What you need to do: Filter the data for lines with the word "Image" and copy those lines.

Records shown:
%%

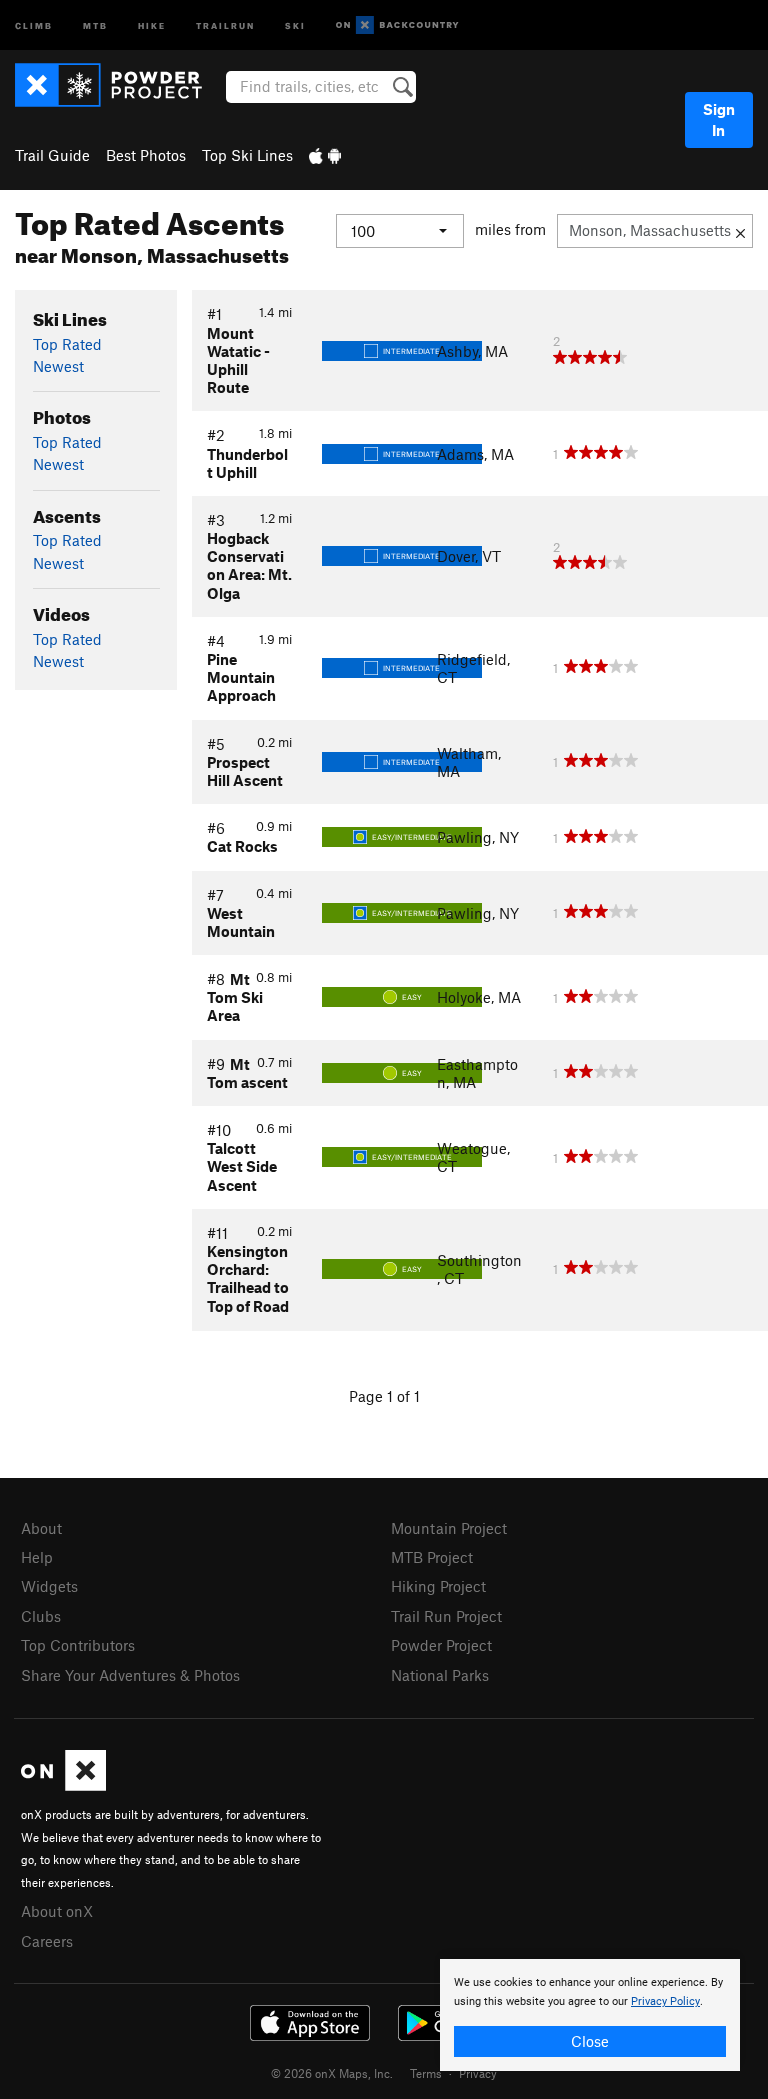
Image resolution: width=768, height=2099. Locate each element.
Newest (58, 366)
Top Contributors (78, 1645)
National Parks (440, 1675)
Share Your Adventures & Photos (130, 1675)
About (41, 1528)
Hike (152, 24)
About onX (57, 1911)
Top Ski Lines (247, 155)
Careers (47, 1941)
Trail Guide (52, 155)
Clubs (41, 1616)
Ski (295, 24)
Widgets (49, 1586)
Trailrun (225, 24)
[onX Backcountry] (397, 25)
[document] (590, 2015)
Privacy (478, 2073)
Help (37, 1557)
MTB (95, 24)
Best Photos (146, 155)
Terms (426, 2073)
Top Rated (67, 344)
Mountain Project (449, 1528)
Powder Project (441, 1645)
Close (590, 2041)
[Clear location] (740, 231)
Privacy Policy (665, 2001)
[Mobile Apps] (325, 155)
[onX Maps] (63, 1785)
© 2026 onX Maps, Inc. (332, 2073)
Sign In (719, 119)
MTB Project (432, 1557)
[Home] (118, 85)
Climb (34, 24)
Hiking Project (438, 1586)
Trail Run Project (446, 1616)
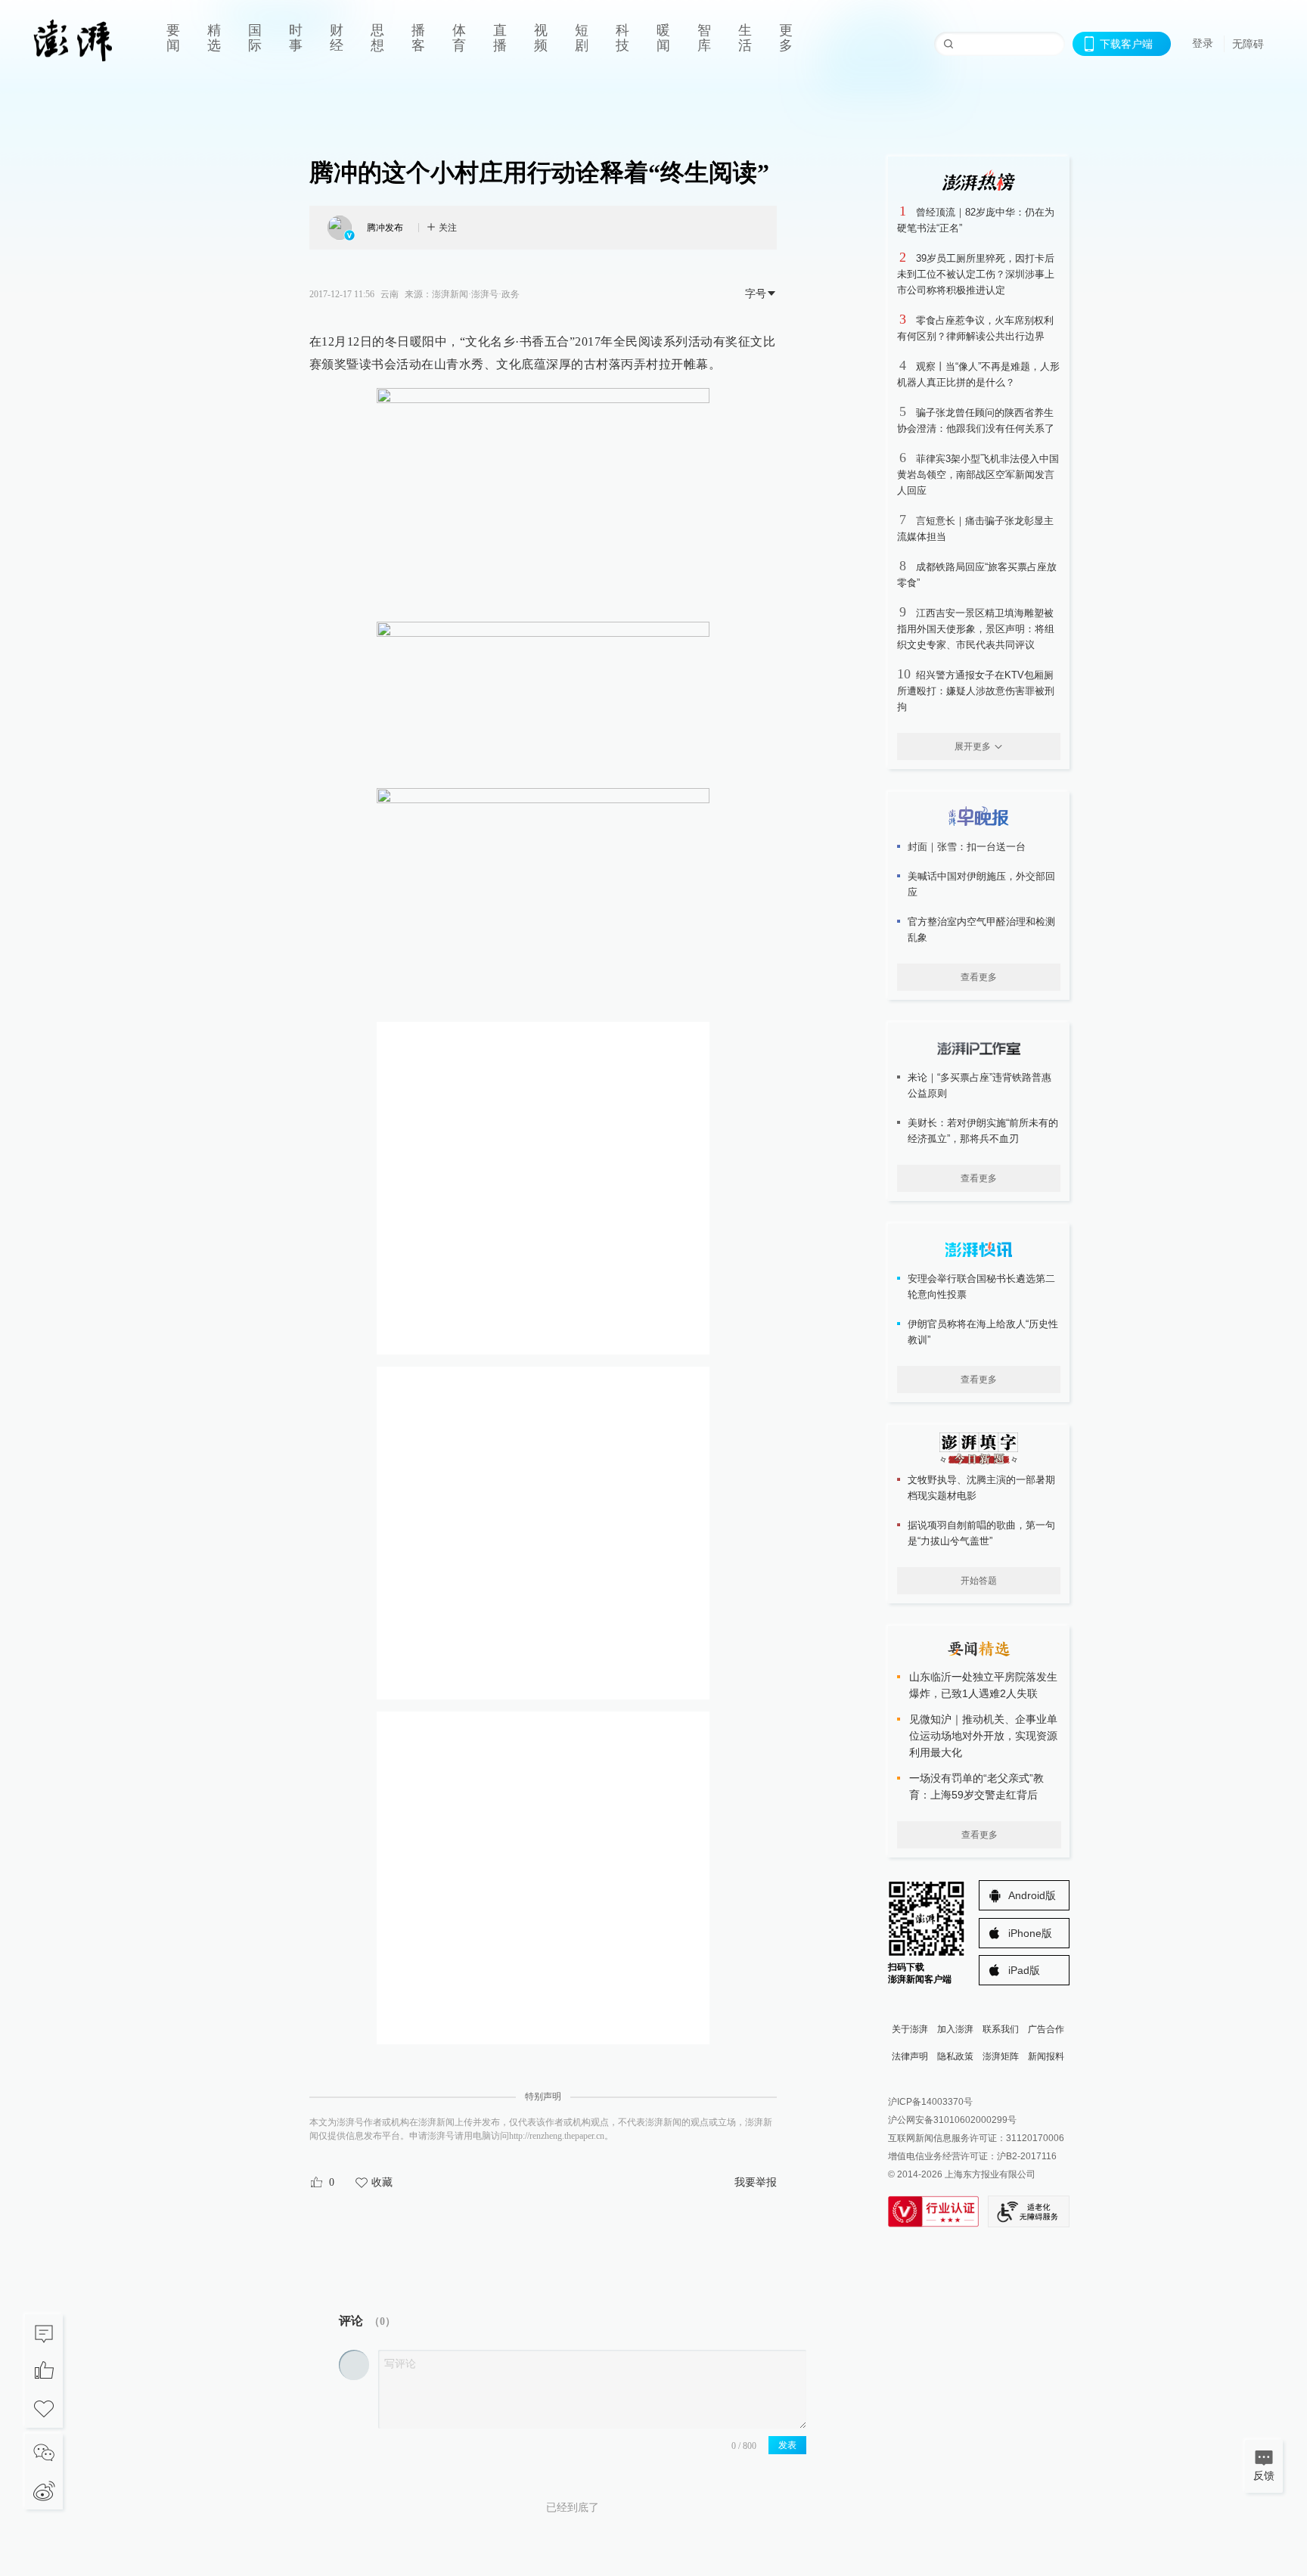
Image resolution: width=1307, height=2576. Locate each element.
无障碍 (1248, 44)
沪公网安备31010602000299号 (952, 2120)
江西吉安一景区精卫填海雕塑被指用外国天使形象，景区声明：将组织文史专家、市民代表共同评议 (975, 628)
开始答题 (979, 1580)
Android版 (1032, 1895)
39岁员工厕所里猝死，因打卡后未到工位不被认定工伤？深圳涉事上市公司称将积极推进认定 (975, 274)
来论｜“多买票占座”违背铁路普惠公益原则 (979, 1085)
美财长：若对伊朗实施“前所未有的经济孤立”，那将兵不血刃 (983, 1130)
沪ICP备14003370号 (930, 2101)
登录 (1202, 43)
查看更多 (979, 977)
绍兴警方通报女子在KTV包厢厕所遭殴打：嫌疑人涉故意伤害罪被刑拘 (975, 690)
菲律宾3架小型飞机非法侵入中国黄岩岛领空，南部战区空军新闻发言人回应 (978, 474)
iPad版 (1024, 1970)
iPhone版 (1030, 1933)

%%

Response to this exercise:
Image resolution: width=768, height=2099. Locate each element.
Image resolution: width=1307, height=2576. Locate each element.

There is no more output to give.